**Task statement**
When you retype the listing, keep every word exactly as it appears.

**Entries shown**
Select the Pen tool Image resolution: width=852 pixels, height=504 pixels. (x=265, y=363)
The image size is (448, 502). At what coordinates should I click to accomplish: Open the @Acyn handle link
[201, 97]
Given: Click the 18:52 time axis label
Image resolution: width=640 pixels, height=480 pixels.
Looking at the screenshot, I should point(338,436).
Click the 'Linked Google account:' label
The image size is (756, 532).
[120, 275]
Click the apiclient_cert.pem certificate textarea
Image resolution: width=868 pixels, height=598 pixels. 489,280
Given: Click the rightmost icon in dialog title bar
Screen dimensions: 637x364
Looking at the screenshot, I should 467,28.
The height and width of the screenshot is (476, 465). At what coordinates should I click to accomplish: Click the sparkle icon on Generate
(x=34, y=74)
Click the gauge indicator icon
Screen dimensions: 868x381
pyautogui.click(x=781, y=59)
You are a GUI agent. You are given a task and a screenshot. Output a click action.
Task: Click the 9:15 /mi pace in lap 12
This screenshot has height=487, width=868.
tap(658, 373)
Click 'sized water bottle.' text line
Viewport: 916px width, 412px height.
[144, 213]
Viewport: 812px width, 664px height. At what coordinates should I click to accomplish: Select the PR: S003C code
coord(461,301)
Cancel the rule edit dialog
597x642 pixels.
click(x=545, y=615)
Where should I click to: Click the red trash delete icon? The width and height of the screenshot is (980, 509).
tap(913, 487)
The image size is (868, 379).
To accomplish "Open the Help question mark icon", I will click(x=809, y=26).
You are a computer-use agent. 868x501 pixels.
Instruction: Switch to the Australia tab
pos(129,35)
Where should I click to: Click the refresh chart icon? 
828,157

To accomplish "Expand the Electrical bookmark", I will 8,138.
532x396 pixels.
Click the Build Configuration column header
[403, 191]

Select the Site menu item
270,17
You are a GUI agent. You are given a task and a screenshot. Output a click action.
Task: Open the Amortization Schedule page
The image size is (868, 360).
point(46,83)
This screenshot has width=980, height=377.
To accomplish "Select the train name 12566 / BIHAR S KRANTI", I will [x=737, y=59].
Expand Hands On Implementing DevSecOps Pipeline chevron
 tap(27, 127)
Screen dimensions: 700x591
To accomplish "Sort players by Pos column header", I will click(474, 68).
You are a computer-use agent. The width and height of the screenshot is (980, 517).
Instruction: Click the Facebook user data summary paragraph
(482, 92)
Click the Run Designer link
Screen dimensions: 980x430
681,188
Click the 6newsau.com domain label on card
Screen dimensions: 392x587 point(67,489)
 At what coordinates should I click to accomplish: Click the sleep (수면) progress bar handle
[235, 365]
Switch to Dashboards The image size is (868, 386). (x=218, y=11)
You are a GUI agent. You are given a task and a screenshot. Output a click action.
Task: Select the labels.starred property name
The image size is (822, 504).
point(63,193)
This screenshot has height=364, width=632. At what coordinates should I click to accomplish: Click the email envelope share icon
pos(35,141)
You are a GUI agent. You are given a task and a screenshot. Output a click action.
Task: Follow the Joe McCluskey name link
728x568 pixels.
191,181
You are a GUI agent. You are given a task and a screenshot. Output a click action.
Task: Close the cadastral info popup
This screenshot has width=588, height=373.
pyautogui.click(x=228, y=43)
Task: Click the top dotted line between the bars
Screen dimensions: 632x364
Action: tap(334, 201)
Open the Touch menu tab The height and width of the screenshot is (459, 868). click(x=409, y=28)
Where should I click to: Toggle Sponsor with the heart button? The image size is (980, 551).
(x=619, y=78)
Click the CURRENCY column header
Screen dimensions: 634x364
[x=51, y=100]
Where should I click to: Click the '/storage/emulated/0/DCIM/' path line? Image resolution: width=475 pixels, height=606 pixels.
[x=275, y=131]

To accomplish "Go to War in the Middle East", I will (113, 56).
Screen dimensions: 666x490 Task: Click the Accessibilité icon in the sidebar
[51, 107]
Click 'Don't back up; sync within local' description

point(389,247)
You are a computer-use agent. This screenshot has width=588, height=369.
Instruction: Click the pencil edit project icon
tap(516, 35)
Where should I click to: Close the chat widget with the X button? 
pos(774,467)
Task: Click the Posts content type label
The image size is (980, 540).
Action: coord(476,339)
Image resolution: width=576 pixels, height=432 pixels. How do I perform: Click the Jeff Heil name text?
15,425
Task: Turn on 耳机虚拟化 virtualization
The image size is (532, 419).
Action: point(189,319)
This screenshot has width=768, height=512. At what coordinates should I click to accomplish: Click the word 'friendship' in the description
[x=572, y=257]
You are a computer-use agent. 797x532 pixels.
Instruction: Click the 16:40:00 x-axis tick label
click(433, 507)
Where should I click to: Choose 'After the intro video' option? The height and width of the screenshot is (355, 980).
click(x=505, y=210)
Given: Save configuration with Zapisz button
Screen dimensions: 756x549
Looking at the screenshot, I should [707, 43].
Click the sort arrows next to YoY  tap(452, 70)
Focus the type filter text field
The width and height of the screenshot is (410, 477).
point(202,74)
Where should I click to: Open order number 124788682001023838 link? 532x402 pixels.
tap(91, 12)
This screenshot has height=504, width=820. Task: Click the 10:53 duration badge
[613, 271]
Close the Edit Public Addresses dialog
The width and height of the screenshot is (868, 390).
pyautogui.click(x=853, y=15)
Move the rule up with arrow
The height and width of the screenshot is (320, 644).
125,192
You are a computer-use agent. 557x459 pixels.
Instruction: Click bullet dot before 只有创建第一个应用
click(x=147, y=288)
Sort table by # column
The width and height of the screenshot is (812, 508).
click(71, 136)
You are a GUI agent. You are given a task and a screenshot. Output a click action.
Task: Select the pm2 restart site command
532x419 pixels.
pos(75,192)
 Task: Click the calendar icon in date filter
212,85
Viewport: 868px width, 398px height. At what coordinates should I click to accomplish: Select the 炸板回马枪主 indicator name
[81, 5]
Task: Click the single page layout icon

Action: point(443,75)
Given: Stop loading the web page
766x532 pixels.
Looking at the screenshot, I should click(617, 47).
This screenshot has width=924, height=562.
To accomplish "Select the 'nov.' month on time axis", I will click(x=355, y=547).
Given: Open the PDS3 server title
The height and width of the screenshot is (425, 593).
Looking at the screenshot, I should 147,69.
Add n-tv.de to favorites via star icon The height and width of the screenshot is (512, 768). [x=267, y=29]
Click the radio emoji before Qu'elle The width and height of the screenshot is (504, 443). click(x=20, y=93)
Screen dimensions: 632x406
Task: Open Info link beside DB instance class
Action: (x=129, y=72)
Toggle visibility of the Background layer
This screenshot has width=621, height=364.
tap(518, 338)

**Solution to this problem**
Select the Pen tool Image resolution: width=852 pixels, height=504 pixels. (x=265, y=363)
The image size is (448, 502). At what coordinates should I click to accomplish: Open the @Acyn handle link
[201, 97]
Given: Click the 18:52 time axis label
Image resolution: width=640 pixels, height=480 pixels.
Looking at the screenshot, I should point(338,436).
Click the 'Linked Google account:' label
The image size is (756, 532).
[120, 275]
Click the apiclient_cert.pem certificate textarea
Image resolution: width=868 pixels, height=598 pixels. 489,280
Given: Click the rightmost icon in dialog title bar
Screen dimensions: 637x364
Looking at the screenshot, I should 467,28.
The height and width of the screenshot is (476, 465). At what coordinates should I click to accomplish: Click the sparkle icon on Generate
(x=34, y=74)
Click the gauge indicator icon
Screen dimensions: 868x381
pyautogui.click(x=781, y=59)
You are a GUI agent. You are given a task and a screenshot. Output a click action.
Task: Click the 9:15 /mi pace in lap 12
This screenshot has height=487, width=868.
tap(658, 373)
Click 'sized water bottle.' text line
Viewport: 916px width, 412px height.
[144, 213]
Viewport: 812px width, 664px height. At what coordinates should I click to accomplish: Select the PR: S003C code
coord(461,301)
Cancel the rule edit dialog
597x642 pixels.
click(x=545, y=615)
Where should I click to: Click the red trash delete icon? The width and height of the screenshot is (980, 509).
tap(913, 487)
The image size is (868, 379).
To accomplish "Open the Help question mark icon", I will click(x=809, y=26).
You are a computer-use agent. 868x501 pixels.
Instruction: Switch to the Australia tab
pos(129,35)
Where should I click to: Click the refresh chart icon? 
828,157

To accomplish "Expand the Electrical bookmark", I will 8,138.
532x396 pixels.
Click the Build Configuration column header
[403, 191]

Select the Site menu item
270,17
You are a GUI agent. You are given a task and a screenshot. Output a click action.
Task: Open the Amortization Schedule page
The image size is (868, 360).
point(46,83)
This screenshot has width=980, height=377.
To accomplish "Select the train name 12566 / BIHAR S KRANTI", I will [x=737, y=59].
Expand Hands On Implementing DevSecOps Pipeline chevron
 tap(27, 127)
Screen dimensions: 700x591
To accomplish "Sort players by Pos column header", I will click(474, 68).
You are a computer-use agent. The width and height of the screenshot is (980, 517).
Instruction: Click the Facebook user data summary paragraph
(482, 92)
Click the Run Designer link
Screen dimensions: 980x430
681,188
Click the 6newsau.com domain label on card
Screen dimensions: 392x587 point(67,489)
 At what coordinates should I click to accomplish: Click the sleep (수면) progress bar handle
[235, 365]
Switch to Dashboards The image size is (868, 386). (x=218, y=11)
You are a GUI agent. You are given a task and a screenshot. Output a click action.
Task: Select the labels.starred property name
The image size is (822, 504).
point(63,193)
This screenshot has height=364, width=632. At what coordinates should I click to accomplish: Click the email envelope share icon
pos(35,141)
You are a GUI agent. You are given a task and a screenshot. Output a click action.
Task: Follow the Joe McCluskey name link
728x568 pixels.
191,181
You are a GUI agent. You are given a task and a screenshot. Output a click action.
Task: Close the cadastral info popup
This screenshot has width=588, height=373.
pyautogui.click(x=228, y=43)
Task: Click the top dotted line between the bars
Screen dimensions: 632x364
Action: tap(334, 201)
Open the Touch menu tab The height and width of the screenshot is (459, 868). click(x=409, y=28)
Where should I click to: Toggle Sponsor with the heart button? The image size is (980, 551).
(x=619, y=78)
Click the CURRENCY column header
Screen dimensions: 634x364
[x=51, y=100]
Where should I click to: Click the '/storage/emulated/0/DCIM/' path line? Image resolution: width=475 pixels, height=606 pixels.
[x=275, y=131]

To accomplish "Go to War in the Middle East", I will (113, 56).
Screen dimensions: 666x490 Task: Click the Accessibilité icon in the sidebar
[51, 107]
Click 'Don't back up; sync within local' description

point(389,247)
You are a computer-use agent. This screenshot has width=588, height=369.
Instruction: Click the pencil edit project icon
tap(516, 35)
Where should I click to: Close the chat widget with the X button? 
pos(774,467)
Task: Click the Posts content type label
The image size is (980, 540).
Action: coord(476,339)
Image resolution: width=576 pixels, height=432 pixels. How do I perform: Click the Jeff Heil name text?
15,425
Task: Turn on 耳机虚拟化 virtualization
The image size is (532, 419).
Action: point(189,319)
This screenshot has width=768, height=512. At what coordinates should I click to accomplish: Click the word 'friendship' in the description
[x=572, y=257]
You are a computer-use agent. 797x532 pixels.
Instruction: Click the 16:40:00 x-axis tick label
click(433, 507)
Where should I click to: Choose 'After the intro video' option? The height and width of the screenshot is (355, 980).
click(x=505, y=210)
Given: Save configuration with Zapisz button
Screen dimensions: 756x549
Looking at the screenshot, I should [707, 43].
Click the sort arrows next to YoY  tap(452, 70)
Focus the type filter text field
The width and height of the screenshot is (410, 477).
point(202,74)
Where should I click to: Open order number 124788682001023838 link? 532x402 pixels.
tap(91, 12)
This screenshot has height=504, width=820. Task: Click the 10:53 duration badge
[613, 271]
Close the Edit Public Addresses dialog
The width and height of the screenshot is (868, 390).
pyautogui.click(x=853, y=15)
Move the rule up with arrow
The height and width of the screenshot is (320, 644).
125,192
You are a computer-use agent. 557x459 pixels.
Instruction: Click bullet dot before 只有创建第一个应用
click(x=147, y=288)
Sort table by # column
The width and height of the screenshot is (812, 508).
click(71, 136)
You are a GUI agent. You are given a task and a screenshot. Output a click action.
Task: Select the pm2 restart site command
532x419 pixels.
pos(75,192)
 Task: Click the calendar icon in date filter
212,85
Viewport: 868px width, 398px height. At what coordinates should I click to accomplish: Select the 炸板回马枪主 indicator name
[81, 5]
Task: Click the single page layout icon

Action: point(443,75)
Given: Stop loading the web page
766x532 pixels.
Looking at the screenshot, I should click(617, 47).
This screenshot has width=924, height=562.
To accomplish "Select the 'nov.' month on time axis", I will click(x=355, y=547).
Given: Open the PDS3 server title
The height and width of the screenshot is (425, 593).
Looking at the screenshot, I should 147,69.
Add n-tv.de to favorites via star icon The height and width of the screenshot is (512, 768). [x=267, y=29]
Click the radio emoji before Qu'elle The width and height of the screenshot is (504, 443). click(x=20, y=93)
Screen dimensions: 632x406
Task: Open Info link beside DB instance class
Action: (x=129, y=72)
Toggle visibility of the Background layer
This screenshot has width=621, height=364.
tap(518, 338)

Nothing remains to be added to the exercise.